My answer every time is: "I miss being a part of a team, winning, and the games. I do not however miss, practices, workouts, and the pain (injury wise) that I went through."
The more and more I am asked this question though, the more tougher it gets to answer.
I don't get it, and quite frankly never thought I would get it.
But after the 2012 NBA draft, and reading all the blogs, I finally have gained a piece of mind and some closure on why this question is so difficult, when it should be very simple.
My answer rests in the mindset of OSU star, All-American, and now a former top 5 player in the college game; Jared Sullinger.
You can call me crazy; I call me content.
Content with what was once "all I know", and is now "all I knew."
Sullinger went from believing he was a lottery pick to not even getting invited to the draft for fear of, and protection from, embarrassing the league - all in a matter of 10 days.
How embarrassing. Like move to another zip code and change your name, embarrassing.
Jared Sullinger though responds to the media with this: "this (not being invited to the draft, being picked low) still tells me I'm not a good enough player yet. They told me I wasn't good enough, now it's time to work."
With sports, the higher level you get, at the end of the day, it's a business.
Sports can be cruel, and sometimes too hard to handle.
The way a player handles it once it sinks in, sinks in so deep that you feel as if you're drowning, is what truly defines the type of player one is.
Jared Sullinger went from being the face of the college game, to being just a "somebody" in the professional game, not even.
Yet he has managed to make it the best fuel of his life.

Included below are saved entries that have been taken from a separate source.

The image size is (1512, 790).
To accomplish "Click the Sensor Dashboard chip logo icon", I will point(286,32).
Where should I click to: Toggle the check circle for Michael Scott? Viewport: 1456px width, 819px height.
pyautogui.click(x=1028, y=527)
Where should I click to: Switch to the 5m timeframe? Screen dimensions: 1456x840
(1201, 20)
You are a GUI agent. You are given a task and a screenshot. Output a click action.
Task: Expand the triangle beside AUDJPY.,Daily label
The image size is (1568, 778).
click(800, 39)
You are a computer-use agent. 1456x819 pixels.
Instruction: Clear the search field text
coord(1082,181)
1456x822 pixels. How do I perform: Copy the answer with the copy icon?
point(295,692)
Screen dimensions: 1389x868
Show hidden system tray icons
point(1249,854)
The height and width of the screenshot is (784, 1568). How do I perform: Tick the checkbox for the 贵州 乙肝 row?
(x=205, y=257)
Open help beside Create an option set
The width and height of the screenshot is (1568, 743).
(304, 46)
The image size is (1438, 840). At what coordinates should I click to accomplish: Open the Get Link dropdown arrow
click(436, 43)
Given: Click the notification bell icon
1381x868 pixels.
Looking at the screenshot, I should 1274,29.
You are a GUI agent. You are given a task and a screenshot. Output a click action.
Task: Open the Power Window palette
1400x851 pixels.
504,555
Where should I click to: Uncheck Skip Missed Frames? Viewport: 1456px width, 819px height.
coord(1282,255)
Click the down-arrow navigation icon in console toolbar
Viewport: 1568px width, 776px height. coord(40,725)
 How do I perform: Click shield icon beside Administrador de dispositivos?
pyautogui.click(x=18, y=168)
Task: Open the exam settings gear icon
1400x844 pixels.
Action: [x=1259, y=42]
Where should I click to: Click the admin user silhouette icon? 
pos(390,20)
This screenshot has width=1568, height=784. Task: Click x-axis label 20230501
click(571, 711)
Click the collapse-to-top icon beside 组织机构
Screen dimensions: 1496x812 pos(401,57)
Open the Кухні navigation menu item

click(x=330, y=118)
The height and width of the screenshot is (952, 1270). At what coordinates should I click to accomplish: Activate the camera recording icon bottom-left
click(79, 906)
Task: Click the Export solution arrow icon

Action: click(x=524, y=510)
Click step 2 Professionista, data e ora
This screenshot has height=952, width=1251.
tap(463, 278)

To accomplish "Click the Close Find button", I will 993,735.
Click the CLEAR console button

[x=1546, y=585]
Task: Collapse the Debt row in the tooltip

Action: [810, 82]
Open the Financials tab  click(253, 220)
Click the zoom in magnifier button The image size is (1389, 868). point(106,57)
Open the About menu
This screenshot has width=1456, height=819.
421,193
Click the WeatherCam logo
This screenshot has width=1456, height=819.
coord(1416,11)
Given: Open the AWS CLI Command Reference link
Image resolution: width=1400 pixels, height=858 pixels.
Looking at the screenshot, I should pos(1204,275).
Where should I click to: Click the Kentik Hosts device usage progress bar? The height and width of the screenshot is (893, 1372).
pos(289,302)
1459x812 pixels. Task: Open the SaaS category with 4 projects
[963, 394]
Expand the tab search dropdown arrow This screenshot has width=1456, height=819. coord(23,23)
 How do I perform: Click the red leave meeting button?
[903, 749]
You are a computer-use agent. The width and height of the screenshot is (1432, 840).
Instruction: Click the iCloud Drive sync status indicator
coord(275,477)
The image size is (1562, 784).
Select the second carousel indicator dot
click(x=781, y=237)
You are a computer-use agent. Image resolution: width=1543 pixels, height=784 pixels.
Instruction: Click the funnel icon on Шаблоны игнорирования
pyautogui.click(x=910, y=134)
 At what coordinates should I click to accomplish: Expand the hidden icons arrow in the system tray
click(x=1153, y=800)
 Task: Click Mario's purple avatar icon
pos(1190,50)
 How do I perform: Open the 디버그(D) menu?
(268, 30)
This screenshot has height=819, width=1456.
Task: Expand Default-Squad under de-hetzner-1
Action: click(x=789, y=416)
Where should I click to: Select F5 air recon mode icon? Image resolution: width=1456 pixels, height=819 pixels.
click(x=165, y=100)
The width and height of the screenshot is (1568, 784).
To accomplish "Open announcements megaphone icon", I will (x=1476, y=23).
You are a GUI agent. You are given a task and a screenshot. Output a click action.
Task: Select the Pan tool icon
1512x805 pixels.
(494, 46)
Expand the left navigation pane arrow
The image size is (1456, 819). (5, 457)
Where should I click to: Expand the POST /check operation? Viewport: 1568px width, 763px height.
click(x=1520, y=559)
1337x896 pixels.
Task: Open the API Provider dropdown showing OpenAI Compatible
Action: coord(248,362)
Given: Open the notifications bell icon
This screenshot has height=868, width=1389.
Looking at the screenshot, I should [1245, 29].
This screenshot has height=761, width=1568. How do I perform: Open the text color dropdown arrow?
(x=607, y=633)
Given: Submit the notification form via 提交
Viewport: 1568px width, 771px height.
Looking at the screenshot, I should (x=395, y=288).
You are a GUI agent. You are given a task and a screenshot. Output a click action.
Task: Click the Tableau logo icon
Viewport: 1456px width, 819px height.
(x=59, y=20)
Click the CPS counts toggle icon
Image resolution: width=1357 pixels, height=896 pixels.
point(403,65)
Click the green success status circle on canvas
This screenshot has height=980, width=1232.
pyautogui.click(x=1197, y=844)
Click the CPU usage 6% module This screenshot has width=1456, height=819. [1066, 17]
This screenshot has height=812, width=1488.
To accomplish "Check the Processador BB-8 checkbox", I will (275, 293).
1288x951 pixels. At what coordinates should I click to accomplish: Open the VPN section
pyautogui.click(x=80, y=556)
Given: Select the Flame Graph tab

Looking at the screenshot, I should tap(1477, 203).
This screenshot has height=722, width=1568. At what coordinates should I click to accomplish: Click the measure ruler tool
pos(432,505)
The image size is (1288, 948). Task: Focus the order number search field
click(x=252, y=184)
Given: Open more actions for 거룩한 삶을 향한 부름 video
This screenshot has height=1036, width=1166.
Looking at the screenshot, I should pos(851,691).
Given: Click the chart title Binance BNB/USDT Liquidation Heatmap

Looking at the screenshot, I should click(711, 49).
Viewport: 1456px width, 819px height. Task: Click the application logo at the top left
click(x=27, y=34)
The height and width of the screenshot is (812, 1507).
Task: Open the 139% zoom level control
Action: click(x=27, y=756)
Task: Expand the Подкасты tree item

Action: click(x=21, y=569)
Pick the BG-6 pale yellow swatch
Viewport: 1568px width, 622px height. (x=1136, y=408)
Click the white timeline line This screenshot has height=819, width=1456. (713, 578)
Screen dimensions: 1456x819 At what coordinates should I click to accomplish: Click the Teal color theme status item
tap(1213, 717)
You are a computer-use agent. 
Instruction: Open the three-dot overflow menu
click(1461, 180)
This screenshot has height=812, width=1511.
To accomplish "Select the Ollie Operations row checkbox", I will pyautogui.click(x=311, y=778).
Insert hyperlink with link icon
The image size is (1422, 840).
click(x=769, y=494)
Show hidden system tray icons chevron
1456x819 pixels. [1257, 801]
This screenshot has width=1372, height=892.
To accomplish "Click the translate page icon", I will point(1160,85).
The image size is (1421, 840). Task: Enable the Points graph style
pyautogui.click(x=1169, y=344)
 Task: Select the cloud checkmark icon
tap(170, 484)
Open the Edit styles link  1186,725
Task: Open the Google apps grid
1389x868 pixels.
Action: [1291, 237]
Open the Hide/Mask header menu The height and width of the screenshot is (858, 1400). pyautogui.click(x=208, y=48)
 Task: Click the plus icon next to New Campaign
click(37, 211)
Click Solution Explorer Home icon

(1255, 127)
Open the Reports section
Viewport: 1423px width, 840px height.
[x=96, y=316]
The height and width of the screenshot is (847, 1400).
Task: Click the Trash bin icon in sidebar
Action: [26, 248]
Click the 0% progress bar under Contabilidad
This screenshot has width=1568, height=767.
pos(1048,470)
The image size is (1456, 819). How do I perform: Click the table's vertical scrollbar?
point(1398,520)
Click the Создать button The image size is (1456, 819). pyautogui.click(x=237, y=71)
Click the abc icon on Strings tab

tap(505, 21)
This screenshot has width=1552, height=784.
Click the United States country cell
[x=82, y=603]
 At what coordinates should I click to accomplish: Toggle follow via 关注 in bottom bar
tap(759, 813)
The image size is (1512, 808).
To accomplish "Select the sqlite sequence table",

It is the best explanation as to why answering that question I constantly do, becomes tougher and tougher each time.
Its because sports has the power to affect you in a way that no one else can understand until your in the position yourself.
It doesn't matter if you are just making a life adjustment, or going from being a big fish in a little pond, to a tad pole in the ocean.
Sports to some, become a way of life - and more times than not, sports are the reason as to why, they simply survive.